"So how should vegan and vegetarian athletes fuel themselves? Much like any other athlete would: by eating complete, balanced meals with sufficient carbohydrates, fat and, yes, protein. One expert recommends a ratio of about 65% carbs, 22% fat and 13% protein. Whether those numbers are coming from a vegan or carnivorous diet doesn’t really matter.
Good sources of vegan protein include beans and legumes, whole grains and seeds, hummus, nut butters and vegan protein powders. Good sources of vegan fats include oils, nuts and avocado. Potatoes and sweet potatoes, brown rice and whole-wheat pasta are good carbohydrate options.
There are, however, a few issues that may affect vegan athletes exclusively. One is muscle cramps and stillness caused by depleted sodium levels. Vegans tend to consume less sodium than meat-eaters, so cramping can be more common. To solve this, vegan athletes should add salt to at least one meal per day, especially in advance of a race or event.
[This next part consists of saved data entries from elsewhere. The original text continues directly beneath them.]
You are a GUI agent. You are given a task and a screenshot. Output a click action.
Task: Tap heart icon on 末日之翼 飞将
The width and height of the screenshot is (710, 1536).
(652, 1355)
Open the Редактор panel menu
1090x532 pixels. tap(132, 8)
Calcium depletion can also cause cramping, so make sure that you’re eating plenty of calcium-rich foods including dark green leafy vegetables, almonds and sunflower seeds, fortified milk replacements and similar foods.
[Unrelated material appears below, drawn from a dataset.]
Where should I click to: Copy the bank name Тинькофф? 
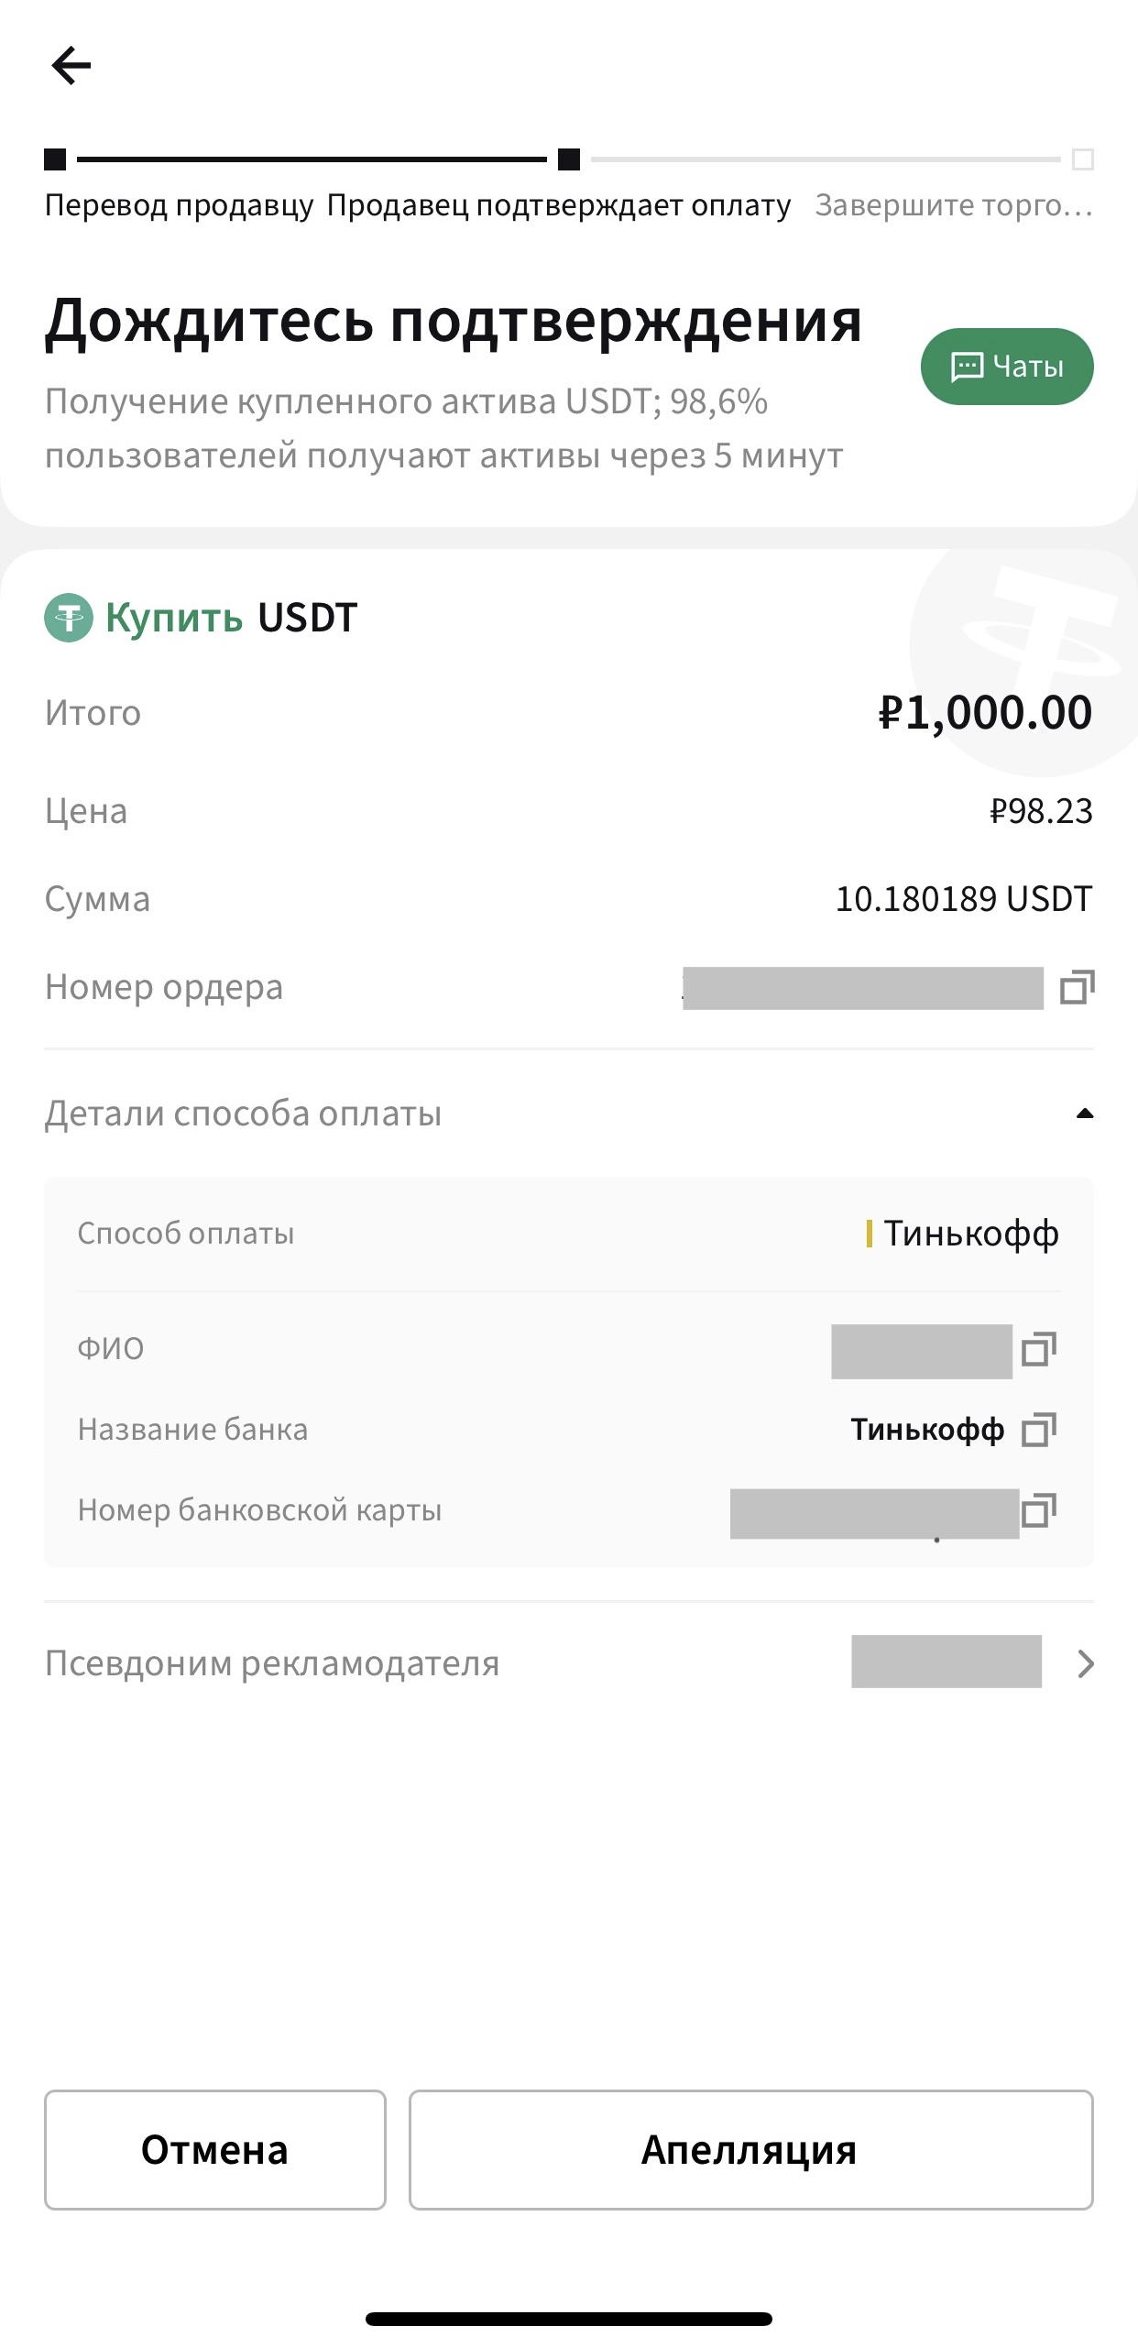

Another common issue is a general lack of energy caused by insufficient levels of iron in the blood. Iron is lost through sweat as well as through compression hemolysis, which occurs when red blood cells are crushed during intense muscle contractions. If you are dealing with a lack of energy, you should see a doctor for a blood test to confirm an iron deficiency. Apricots, green beans, walnuts, lentils and bran are good sources of iron, but a supplement could also help to restore levels in your body."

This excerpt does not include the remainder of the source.